You're resetting your password and memorable data from the I've forgotten it link so it can't ask you what your existing information was. The resetting of password and memorable data is authenticated via a received phone call to your (potentially locked) mobile.
I'd assume (but have not checked) that if at any point before copying the correct code from the website to the phone, you abort the process, it does so with none of your data having been changed. If you are interested in testing and are nervous, I agree, wait until you don't need your account for a few days and have a spare bit of time to go into branch - just in case.
In my case it was time to change my password etc. anyway and I was curious how the process worked so tested it in case I ever needed it. I wasn't expecting it to be as it is.

Jeddy

Emily_Joy wrote: »

I do have both accounts. I also do know that any transfer over 500GBP will be blocked by security team, as well as any suspicious activity such as a large number of transfers in unusual time of the day. Somehow I don't consider the risk high enough to worry about - I am more concerned by contactless working for months after the card was cancelled.

I suspect that may be account dependent. I recently opened a Tesco saving a/c and transferred a 5 figure sum into it with no trouble. A 5 figure sum is enough for me to worry about, but I agree that 500 is small enough I've got time to argue that while it gets sorted out without problem.

Vortigern

Jeddy wrote: »

OK, I've just done this a second time! This really is NOT SECURE.

What you say may well be true, but should you really be publishing detailed instructions on how to hack the banks on a public forum?

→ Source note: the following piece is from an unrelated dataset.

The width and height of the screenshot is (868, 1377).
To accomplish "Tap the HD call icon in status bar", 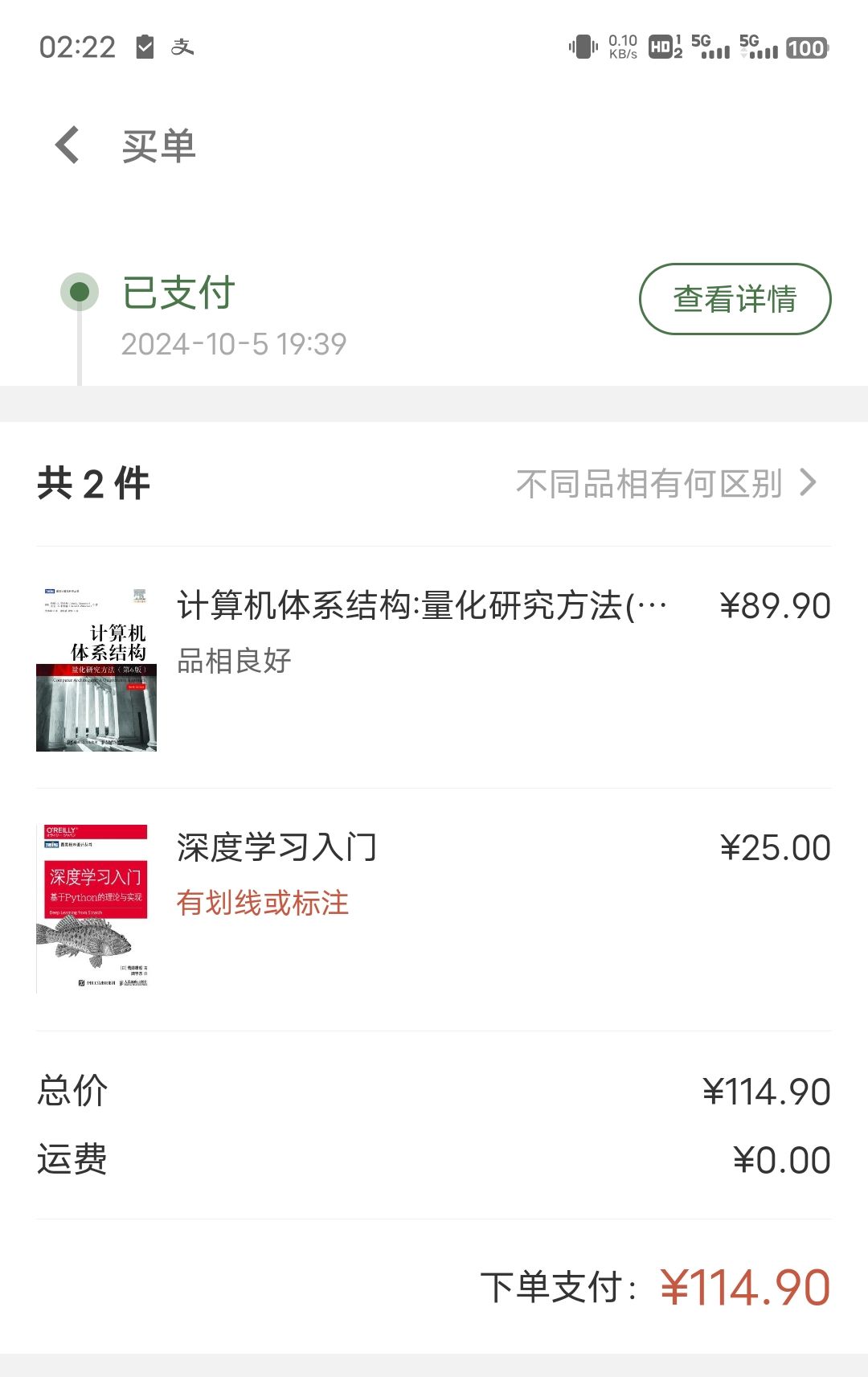I will click(x=665, y=47).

I hope the hackers don't read MSE. And I hope nobody uses your instructions to steal from their friends and relatives.

Present your findings to the CEO of the bank concerned?

Jeddy

Vortigern wrote: »

What you say may well be true, but should you really be publishing detailed instructions on how to hack the banks on a public forum?

I hope the hackers don't read MSE. And I hope nobody uses your instructions to steal from their friends and relatives.

Present your findings to the CEO of the bank concerned?

I tried contacting Lloyds and was simply sent a link to a website which talked about how secure they were and reassured there was no problem. The customer service people either weren't interested or didn't know how to handle the concern.
I am hoping by making it 'public' (it's hardly secret, it's just following their documented process) others may also complain and they may start to listen rather than just thinking it's one person who's confused.
I will try talking to the branch manager next week, but don't expect it will be easy to get an appointment as I'm not wanting to give them a large amount of money.
It has also been suggested I contact the fraud team, I'll do that, but given no fraud has taken place on my account yet I'm not sure they'll be able to handle it either.
I've also sent an email to BBC Moneybox in the hope they pick up the story and can help get the problem fixed.
I didn't want to go 'public', but I hope you can understand why I did.

Jeddy

For amusement, Lloyds said:
"Please be assured we employ many industry standard security measures which work in the background to help protect your account. As long as you don't share your log on details, your account will be safe. You'll find more information on how we keep your account safe via mobile banking here: http://spr.ly/6010Dnzga . I hope this helps."

He didn't even appear to understand I was talking about online banking rather than mobile banking. That's the problem when you're talking with someone who is dealing with 10 people at once they don't have time to do anything other than give generic replies.